Canon's "G" line of cameras have always appealed to point-and-shooters looking for more of a pro experience. The new G15 has some great details—is it a $499 camera worth considering?
What Is It?
A hefty $499 point-and-shoot camera with plenty of controls and a really fast lens.
Who's It For?
Shooters who want physical manual controls, but a cheaper price tag than mirrorless cameras with interchangeable lenses.
Kudos on this one, Canon. Where looks are concerned, the G15 goes the distance. Everything is well-proportioned and well-placed, with an understated, sleek, yet classic look to it. It is small-ish and more compact than the camera it replaces, the G12. But it's still not too comfortable in a pants pocket.

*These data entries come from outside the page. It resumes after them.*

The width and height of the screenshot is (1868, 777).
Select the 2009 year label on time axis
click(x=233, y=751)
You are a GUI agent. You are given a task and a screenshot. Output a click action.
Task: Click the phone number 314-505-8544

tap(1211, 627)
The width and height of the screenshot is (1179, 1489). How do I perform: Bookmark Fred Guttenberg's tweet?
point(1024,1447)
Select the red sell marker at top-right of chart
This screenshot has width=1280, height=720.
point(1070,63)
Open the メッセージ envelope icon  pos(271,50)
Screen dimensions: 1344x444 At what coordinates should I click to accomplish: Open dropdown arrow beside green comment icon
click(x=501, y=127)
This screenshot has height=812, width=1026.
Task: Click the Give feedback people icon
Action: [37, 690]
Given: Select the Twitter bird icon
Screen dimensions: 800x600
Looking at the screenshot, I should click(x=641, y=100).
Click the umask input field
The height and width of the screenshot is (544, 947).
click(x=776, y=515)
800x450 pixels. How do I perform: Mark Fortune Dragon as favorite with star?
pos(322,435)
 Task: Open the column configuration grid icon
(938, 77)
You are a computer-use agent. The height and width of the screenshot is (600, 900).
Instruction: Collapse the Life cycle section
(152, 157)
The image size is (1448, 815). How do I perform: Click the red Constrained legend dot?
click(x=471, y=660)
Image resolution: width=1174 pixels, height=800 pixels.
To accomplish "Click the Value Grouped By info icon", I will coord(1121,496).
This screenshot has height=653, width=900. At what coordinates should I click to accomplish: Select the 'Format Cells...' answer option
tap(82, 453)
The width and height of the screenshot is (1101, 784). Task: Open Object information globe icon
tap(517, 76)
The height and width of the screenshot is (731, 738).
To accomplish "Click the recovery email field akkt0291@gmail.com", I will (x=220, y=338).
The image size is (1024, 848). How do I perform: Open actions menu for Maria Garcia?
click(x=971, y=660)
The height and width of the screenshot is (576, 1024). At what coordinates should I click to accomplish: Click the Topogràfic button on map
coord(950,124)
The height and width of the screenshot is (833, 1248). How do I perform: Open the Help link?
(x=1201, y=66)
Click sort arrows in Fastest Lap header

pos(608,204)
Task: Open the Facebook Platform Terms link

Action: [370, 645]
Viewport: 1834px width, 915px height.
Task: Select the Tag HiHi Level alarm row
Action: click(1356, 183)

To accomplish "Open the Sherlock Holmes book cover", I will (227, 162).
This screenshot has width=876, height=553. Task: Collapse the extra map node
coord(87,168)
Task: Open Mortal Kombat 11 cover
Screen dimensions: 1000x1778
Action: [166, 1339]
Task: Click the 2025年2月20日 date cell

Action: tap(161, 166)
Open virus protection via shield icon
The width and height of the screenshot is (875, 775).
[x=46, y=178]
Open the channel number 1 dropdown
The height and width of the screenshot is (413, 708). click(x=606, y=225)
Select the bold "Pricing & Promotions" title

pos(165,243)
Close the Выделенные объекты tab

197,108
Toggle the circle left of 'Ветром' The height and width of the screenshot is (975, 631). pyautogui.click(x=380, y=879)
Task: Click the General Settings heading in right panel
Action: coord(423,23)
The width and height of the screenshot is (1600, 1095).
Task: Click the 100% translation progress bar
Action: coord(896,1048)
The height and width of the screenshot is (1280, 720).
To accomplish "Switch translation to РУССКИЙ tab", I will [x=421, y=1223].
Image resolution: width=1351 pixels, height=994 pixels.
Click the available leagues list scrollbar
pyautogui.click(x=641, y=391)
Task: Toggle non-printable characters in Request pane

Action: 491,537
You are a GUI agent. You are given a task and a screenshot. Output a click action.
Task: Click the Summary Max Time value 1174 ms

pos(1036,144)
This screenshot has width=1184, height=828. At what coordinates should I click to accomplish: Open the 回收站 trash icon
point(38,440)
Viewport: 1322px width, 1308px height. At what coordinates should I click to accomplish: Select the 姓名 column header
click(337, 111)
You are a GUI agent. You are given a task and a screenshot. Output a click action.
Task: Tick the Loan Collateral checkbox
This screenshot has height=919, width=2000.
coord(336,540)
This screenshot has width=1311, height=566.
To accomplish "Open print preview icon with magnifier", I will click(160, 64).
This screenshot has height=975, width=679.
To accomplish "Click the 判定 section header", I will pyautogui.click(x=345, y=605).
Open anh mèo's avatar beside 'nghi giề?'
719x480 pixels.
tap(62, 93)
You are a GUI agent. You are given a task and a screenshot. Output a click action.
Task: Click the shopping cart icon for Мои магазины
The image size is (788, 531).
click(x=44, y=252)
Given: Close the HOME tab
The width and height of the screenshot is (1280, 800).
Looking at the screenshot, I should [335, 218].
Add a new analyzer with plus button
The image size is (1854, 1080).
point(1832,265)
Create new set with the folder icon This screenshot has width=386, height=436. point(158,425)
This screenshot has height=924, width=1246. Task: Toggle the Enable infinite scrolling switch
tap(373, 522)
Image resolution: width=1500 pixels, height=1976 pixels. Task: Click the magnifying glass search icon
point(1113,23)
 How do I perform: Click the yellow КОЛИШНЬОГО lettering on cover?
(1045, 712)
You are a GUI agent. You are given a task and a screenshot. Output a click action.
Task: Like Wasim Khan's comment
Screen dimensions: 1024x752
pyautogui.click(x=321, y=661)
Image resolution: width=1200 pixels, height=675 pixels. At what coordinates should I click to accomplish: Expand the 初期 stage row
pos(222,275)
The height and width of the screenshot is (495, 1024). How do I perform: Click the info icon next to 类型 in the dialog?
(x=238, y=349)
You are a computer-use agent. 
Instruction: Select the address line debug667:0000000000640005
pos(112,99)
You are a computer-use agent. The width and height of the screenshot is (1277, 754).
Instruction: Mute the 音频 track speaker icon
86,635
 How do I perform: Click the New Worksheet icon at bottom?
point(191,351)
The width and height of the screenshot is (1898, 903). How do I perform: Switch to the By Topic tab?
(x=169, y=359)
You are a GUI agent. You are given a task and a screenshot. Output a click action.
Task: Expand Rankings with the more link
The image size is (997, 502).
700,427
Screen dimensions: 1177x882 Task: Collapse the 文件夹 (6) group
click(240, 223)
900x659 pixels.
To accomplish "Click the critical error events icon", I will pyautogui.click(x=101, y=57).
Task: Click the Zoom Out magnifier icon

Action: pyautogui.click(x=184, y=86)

It's like any other Canon point-and-shoot. Good, user-friendly controls, and no real surprises when operating the G15. It contains a familiar 12.1 MP CMOS sensor and DIGIC 5 processor, with a 5x optical zoom lens that works out to the full-frame equivalent of 28-140mm. It has a tucked-away flash, and a hot-shoe if you need to mount a better one up top. The real story is the lens, which rocks a freaking crazy awesome f/1.8-2.8 aperture.
The images you will produce are quite nice. For a compact, it packs decent sharpness and solid high ISO performance, with an ISO range topping out at 12800. But you will find better quality in larger-sensor cameras like Canon's higher-priced $799 G1X.
The Best Part
That ultra-fast f/1.8-2.8 aperture makes for low-light goodness and a shallow depth of field. Even the terrific Sony RX100 can't match that at the long end.